▶ _PROVIDED TEXT_

%%

Then came Ash Wednesday, when I did read the lesson from Matthew 6.
“And when you fast, do not look gloomy like the hypocrites, for they disfigure their faces that their fasting may be seen by others. Truly, I say to you, they have received their reward. But when you fast, anoint your head and wash your face, that your fasting may not be seen by others but by your Father who is in secret. And your Father who sees in secret will reward you.”
In Matthew 6:1-18, Jesus talks about almsgiving, prayer and fasting, and makes the same point each time. These things should not be done to gain the admiration of men, but with an attitude of humility and selflessness, the fruits of the Holy Spirit working in us (1 Corinthians 13:1-13). And as Psalm 51, the psalm appointed for Ash Wednesday says, the acceptable sacrifice of thanksgiving to God is a repentant and contrite heart.
For dust you are, and to dust you shall return
One goal of Ash Wednesday and the subsequent days of Lent is the meditation on our own mortality. Through baptism we have the promise of sharing in Christ’s resurrection (Romans 6:3-4), yet as sinners we cannot escape the sentence of physical death in Genesis 3:19. This was brought home to me just before Ash Wednesday, March 2, as Bruce Keseman, pastor of Christ Our Savior Lutheran Church, Freeburg, Illinois, conducted a wonderful memorial service for my sister, Deborah Ann Ernst, on Saturday, February 26. My sister, Deborah Ann Ernst, received in full the peace which the world cannot give on Sunday, February 13. This is the second time that Pastor Keseman has presided at a funeral for a member of my family, the first being at the death of my father in 2000.
The saddest part was not the loss of my sister, because we know that she is with Jesus, but knowing that 10 to 15 years ago, it would not have been that hard for Luz Maria and I to journey to the United States to be with my mother at this time. Of course, many Venezuelans have had the same experience from a mirror-image perspective. Having emigrated from Venezuela, they have found it impossible to return for the death of a family member.
Pray for safe passage to Caracas
Travel inside and outside Venezuela was becoming more expensive and uncertain even before the COVID-19 crisis. For two years we have traveled only as far as the city of Barinas, and we can only pray that soon the travel bans, COVID-19 testing and quarantine requirements will be lifted. How the ripple effects from the current war in Ukraine will affect us is anyone’s guess.
For more than a year, Luz Maria has been mentoring online women enrolled in a deaconess training program sponsored by Concordia El Reformador Lutheran Seminary in the Dominican Republic. This past month, Pastor Eliezer Mendoza, direct of the Lutheran Church of Venezuela’s Juan de Frias Theological Institute began a series of three in-person seminars for the deaconess students. The first one was last week at Ascension Lutheran Church in San Felix de Guayana (in eastern Venezuela on the banks of the Orinoco River). The second will take place this week at Cristo Rey (Christ the King) Lutheran Church in Maturin (also in eastern Venezuela, but to the north). Next week Luz Maria hopes to travel to a seminar in Caracas (central Venezuela) with a group of other women from the west. (We are living in Venezuela’s wild western frontier, as a matter of fact.) I will pray for her safe passage and I hope that you will, too.
Churches and mission agencies should pray and reflect on how to continue cross-cultural mission work in a world of closed borders, open war and increasing hostility to the proclamation of both Law and Gospel.

%%

▶ _COLLECTED MATERIAL_
%%

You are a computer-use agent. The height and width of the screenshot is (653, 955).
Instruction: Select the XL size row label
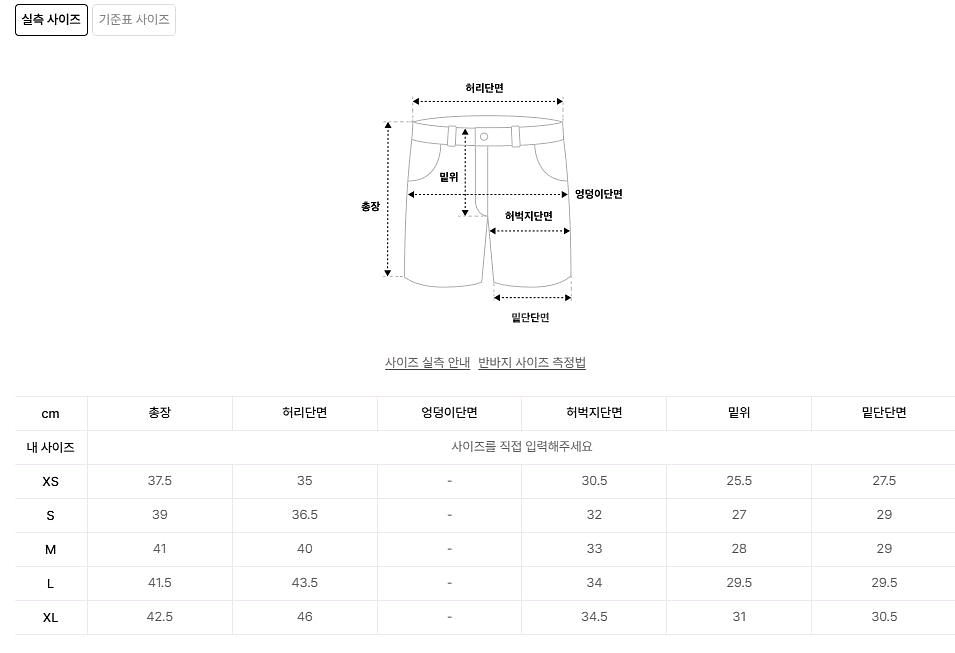tap(51, 617)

%%

▶ _PROBLEM DESCRIPTION_
From the Ash Wednesday reflection, extract everything from "Pray for safe" down to "is anyone’s guess.", copying it word for word. The data are separate material and have no connection to the Ash Wednesday reflection.

▶ _ANSWER SPACE_
Pray for safe passage to Caracas
Travel inside and outside Venezuela was becoming more expensive and uncertain even before the COVID-19 crisis. For two years we have traveled only as far as the city of Barinas, and we can only pray that soon the travel bans, COVID-19 testing and quarantine requirements will be lifted. How the ripple effects from the current war in Ukraine will affect us is anyone’s guess.